No Medicines untill AFTER this Pigeon is adequately rehydrated.


This means usually something like six fluid ounces of rehydration solution over 14 or 16 hours.

A 'dropper' would be very tedious for this.


Have you felt the length of his Neck, and, looked into his Throat with his Beak open, to see if any lumps or blockages from Canker?


He should be drinking...so, this makes no sense.

Even Pigeons who can not swallow because of blockages will stil try and drink, usually, desperately trying to drink.

So, something is realy odd here with this.

No Seeds!!!


He must be rehydrated before any Meds, and, we must reach a determination about his condition prior to allowing any solid foods.


Have you been offering a rehydration solution? Or just Water?


And, in either case, has it been offered 'tepid'? - close to body temperature? Or..?



The primary Medicine you need is the Metronidazole.



Also, keep the Pigeon in a way where you can clearly see and count the poops each day, or for each 24 hour period.


White Paper Towels in the Cage bottom are good, and can be chaged out each morning.


How many poops has he made in the last 24 hours, and, will you please post some images showing them or showing some of the fresher ones?


----------



## John_D

beastinfection said:


> He acts _very_ drunk. He somersaults and falls constantly, his head moves slowly 180 degrees and he sits back on his ass, he totters to one side constantly extending one wing or the other, he can see the seeds I initially put on the ground for him to eat but cannot get them into his mouth even with effort as his pecking is completely ineffective. I put the water down on the floor and he _sees_ it and circles around to try to drink but cannot seem to make himself effectively do so.


All these taken together are what I have oberved as symptoms of Pigeon Paramyxovirus. I have had many pigeons in my care who try to pick up seed but either miss completely or appear to toss it over the shoulder with a spasm of the neck. Some can drink water, with difficulty, witha kind of sideways motion into the pot.

Because it is a virus, there is no direct treatment for it. They need supportive care. I have fed three pigeons I had together, twice a day, 40 - 50 pieces of peas and corn each session because they could not eat, however they tried. The peas and corn are frozen variety thawed in hot water and served warm. The moisture on them also helps. They are pushed to the back of the mouth one by one for the bird to swallow. Phil's "burrito" is especially useful when doing this.

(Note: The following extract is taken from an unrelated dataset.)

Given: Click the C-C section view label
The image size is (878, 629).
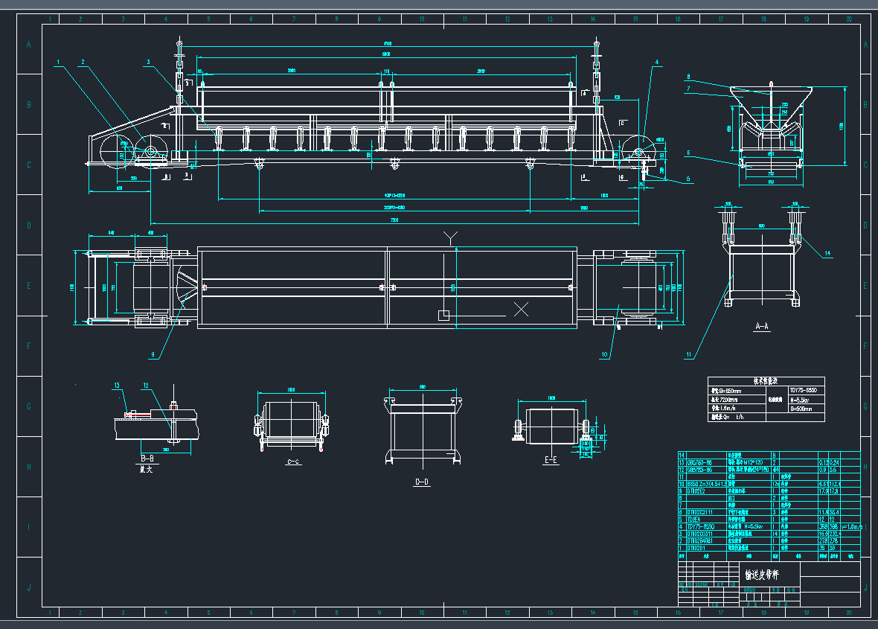Looking at the screenshot, I should [x=292, y=462].
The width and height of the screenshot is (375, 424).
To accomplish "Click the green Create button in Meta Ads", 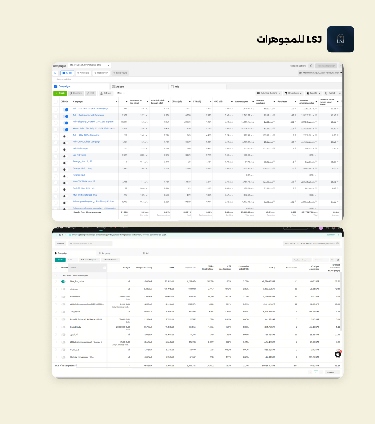I will click(60, 93).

There may be other concurrent problems - bacterial or parasitical - but getting the hydration mix and then some food into him comes first.


----------



## beastinfection

pdpbison, I will wait until after rehydration to give him any medicine. However odd it may seem, he does not really try to drink; I agree that this is odd but it is happening. He has been around water the entire time he's been here and has not once really tried to drink in my presence; left alone with the water bowl, it is still full when we check in on him. I have recently gotten him to drink a good bit by dropperful, a few drops at a time given close to the back of the beak when his beak is closed and his head tilted forward. He laps them up, then I give him some more. I got him to drink close to three droppersful of rehydration fluid this way, then I think he was full enough and wanted no more so I didn't push it.

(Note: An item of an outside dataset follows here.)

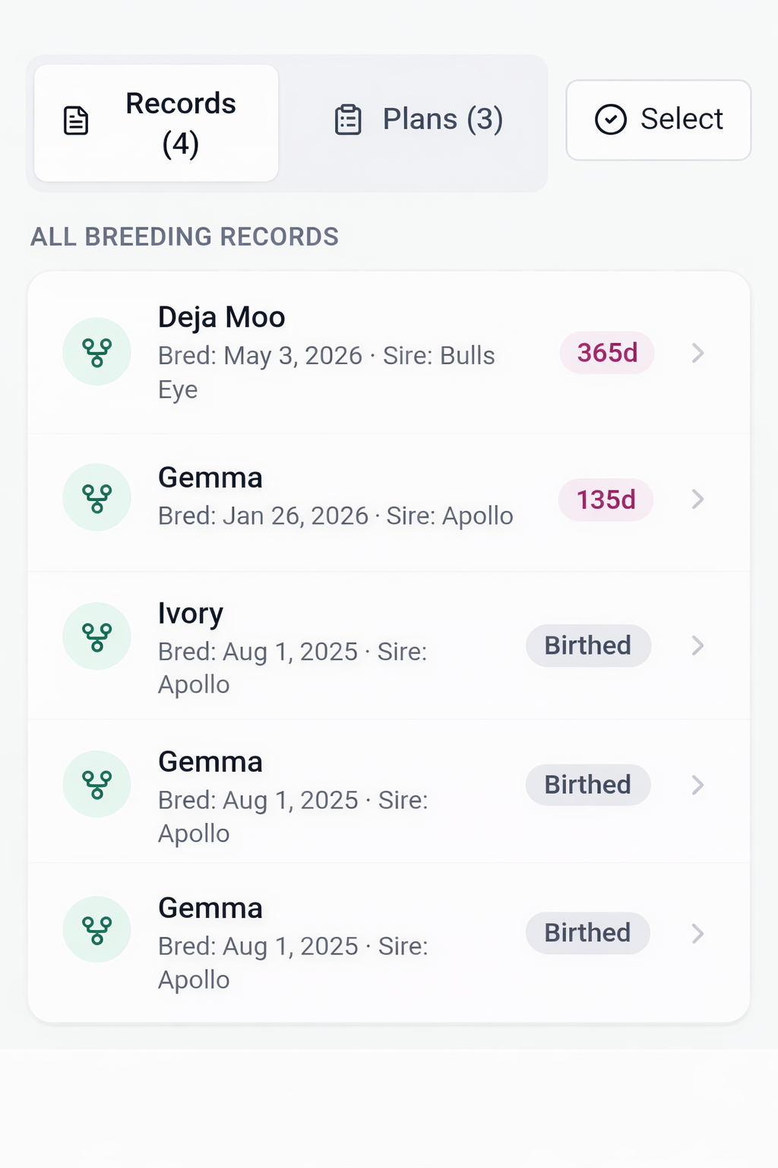This screenshot has width=778, height=1168.
Task: Click the breeding icon next to Ivory
Action: (x=96, y=636)
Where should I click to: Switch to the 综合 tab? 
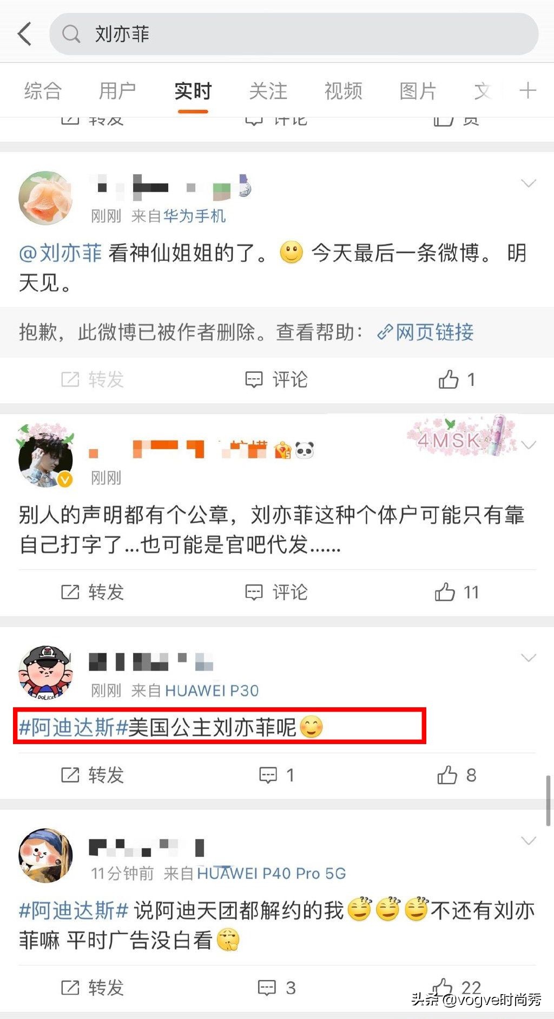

The first night he just had tepid water. The second day and night he was offered rehydration fluid at slightly varying temperatures. At body temperature at first, then as it cooled down to room temperature,

I will not feed him any seeds, it was only the first night he was here and he didn't manage to really eat any. I have felt his neck and looked down his throat; no sign of canker that I can tell. I looked up some pictures of pigeon canker on the internet and can safely say there is at least nothing visibly similar happening inside his mouth.

I can say that in the past 24 hours he has made maybe 8 poops, recently they are more neon green. I will post pictures. I'll also replace the cloth I have in his basket with white paper towels so I can adequately count the number of droppings.

Should I return the Triple Sulfa for something with Metronidazole? The Triple Sulfa does have Sulfathiazole.

Thanks again.


----------



## beastinfection

also John_D thanks for the information, I suppose I should take pdpbison's advice and wait to try to feed him peas or corn? i'll pick some up though for when he's ready.


----------



## John_D

beastinfection said:


> also John_D thanks for the information, I suppose I should take pdpbison's advice and wait to try to feed him peas or corn? i'll pick some up though for when he's ready.


Rehydration first. Then food. Then whatever meds the bird actually _needs_, according to what clinical symptoms may be present or what may be found by analysis of droppings. That's my take on it.


----------



## Dobato

beastinfection said:


> Should I return the Triple Sulfa for something with Metronidazole? The Triple Sulfa does have Sulfathiazole.
> 
> Thanks again.


Sorry If I wan not clear enough in my post suggesting that you pick up the Triple-Sulfa. The Triple-Sulfa is an antibiotic and the Metronidazole is an anti-protozoal, they work on different pathogens, so antibiotics and anti-protozoals are many times given together, so you need to keep the Triple-Sulfa nd pick up the Metroplex/FishZole as well (be careful with Metronidazole, whatever you get has to be 100% Metronidazole, the two names mentioned are, but the are a number of others that are not). I will help you get the meds mixed and dosed once he is hydrated.

Karyn


----------



## beastinfection

Droppings here:
http://www.flickr.com/photos/[email protected]/5858151550/

A small onion skin made it into the picture and was not part of the dropping.


----------



## pdpbison

Hi b-i,



Poop/Urate is typical of what around here would USUALLY be an advanced and serious Canker/Trichomoniasis condition.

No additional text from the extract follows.